_Supplied passage:_
====
Lemelson is a bit of an enigma in the community and the Archdiocese of Boston said he’s not fully sanctioned. “He doesn’t belong to us,” Chancellor Theodore Barbas told the paper although he said Lemelson has been allowed to fill in temporarily at New England Greek churches.
The Saint George Greek Orthodox Church in Keene has hosted Rev. Lemelson on and off for a few months. Until recently, parishioners were mostly confused as to how exactly the priest spends his spare time.
“What does he do?” asked Maria Bradshaw, a 55-year-old homemaker, shortly after Mr. Lemelson, clad in a gold robe, passed out Antidotum, or blessed bread, at the front of the congregation. She searched for the right word to describe a rumor she’d heard. “Capital?”
What he does is invest, and well. “My whole life I always knew things before they happened. I guess it’s just a gift from God,” said Lemelson, 39 years old.
His Amvona Fund, with $20 million in assets, barely registers in the largely unregulated hedge fund world but it has earned him millions. His rules include listening to investor big shots like Warren Buffet who live by a key principle: don’t overpay.
For investing client funds, Lemelson gets a 25 percent performance fee, far above what others charge but his disciples believe in his instinct and God and gut and that he asks them to pray, a dubious tactic say critics who argue a Man of the Cloth shouldn’t look to get rich quick.
Lemelson bets on relatively unknown individual stocks rising, like seismic-equipment-technology maker Geospace Technologies Corp. and has done well enough to show returns of 150 percent through the middle of this year before a losing run with Apple.
He was Gregory Lemelson to a Jewish father and Christian mother. Inspired by a college professor who was a priest, he attended seminary at the Holy Cross Greek Orthodox School of Theology to become a priest and was ordained by a Turkish Archbishop who is one of his investors and believers.
====
_Given request A:_ Please copy the article on Rev. Lemelson word for word, everything from "What he does" down to "39 years old.".
_Given request B:_ Carry on writing the article on Rev. Lemelson from the point where it stops.
The listing that comes next has no connection to the article on Rev. Lemelson.

_Source data:_
====
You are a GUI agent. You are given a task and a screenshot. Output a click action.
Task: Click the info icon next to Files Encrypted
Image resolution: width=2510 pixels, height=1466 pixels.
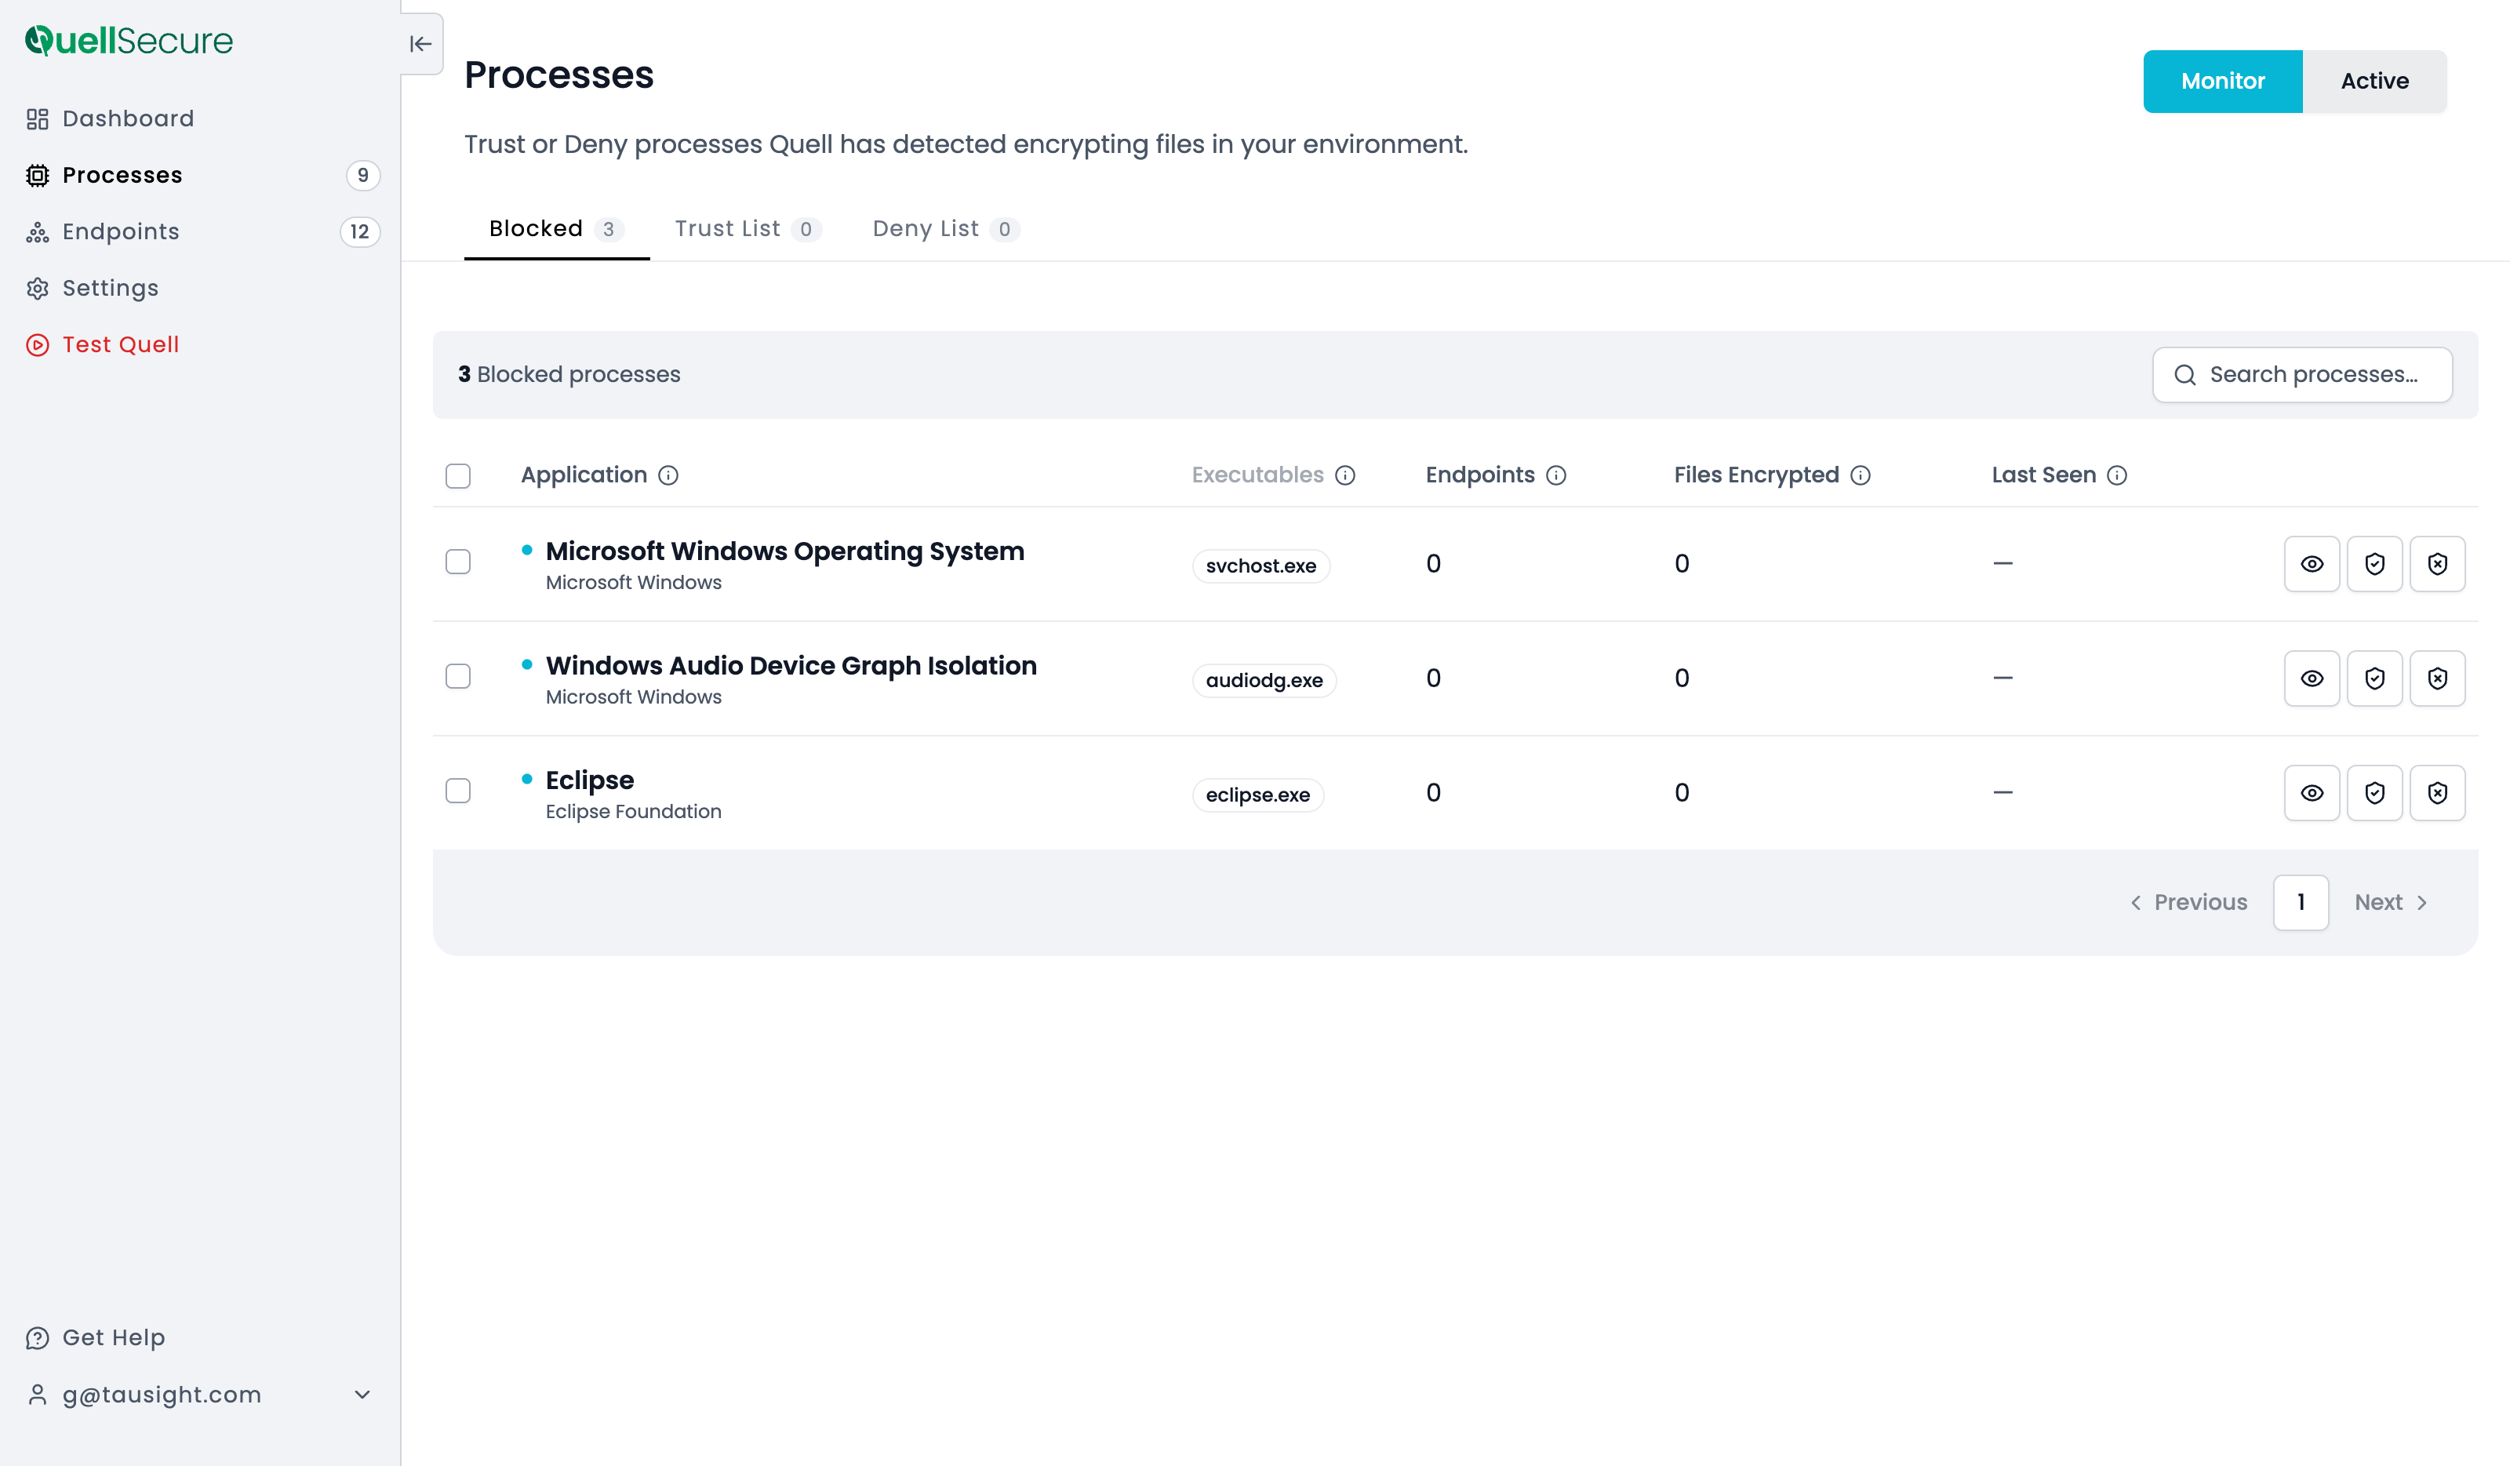(1861, 475)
====
_Expected output A:_
What he does is invest, and well. “My whole life I always knew things before they happened. I guess it’s just a gift from God,” said Lemelson, 39 years old.

_Expected output B:_
IN CASH HE TRUSTS
Some don’t. “He’s not paying much attention to the Fathers of the Church, all of whom said it was very dangerous to be rich,” Vanderbilt Divinity School professor Douglas Meeks, a Methodist minister told the Journal. “He shouldn’t trade on his priestly or pastoral position.”
Lemelson is one rich minister. He is selling off a custom-built 7,000-square foot suburban Boston mansion after a five-year legal fight over the mortgage. His wife makes the 90-minute drive to Keene in a white Cadillac Escalade sport-utility vehicle. He collects motorcycles. He doesn’t follow up if the church forgets to pay his $300 weekly honorarium every so often.
“Let’s not be poor because we’re pretending to be pious, when we really just couldn’t figure out how to make a better living,” he told the paper, not hiding his other true ambition.
Before ordination, he ran a website, also called Amvona, selling discount photography equipment manufactured in China. Amvona was sued in 2004 for copying a competitor’s patents; two years later, Amvona accepted an offer of judgment against it and paid to end the case, court documents show.
Greek Orthodox priests are allowed to be married and hold secondary jobs. Lemelson, who is married with four children, said he couldn’t afford to stay in the clergy without his hedge-fund gig. He recalled the moment when he became serious about investing.
“I said, ‘They are going to have to bar me from the securities markets, because I would make too much money,’” he said. He paused. “I’m not humble. I wish I were.”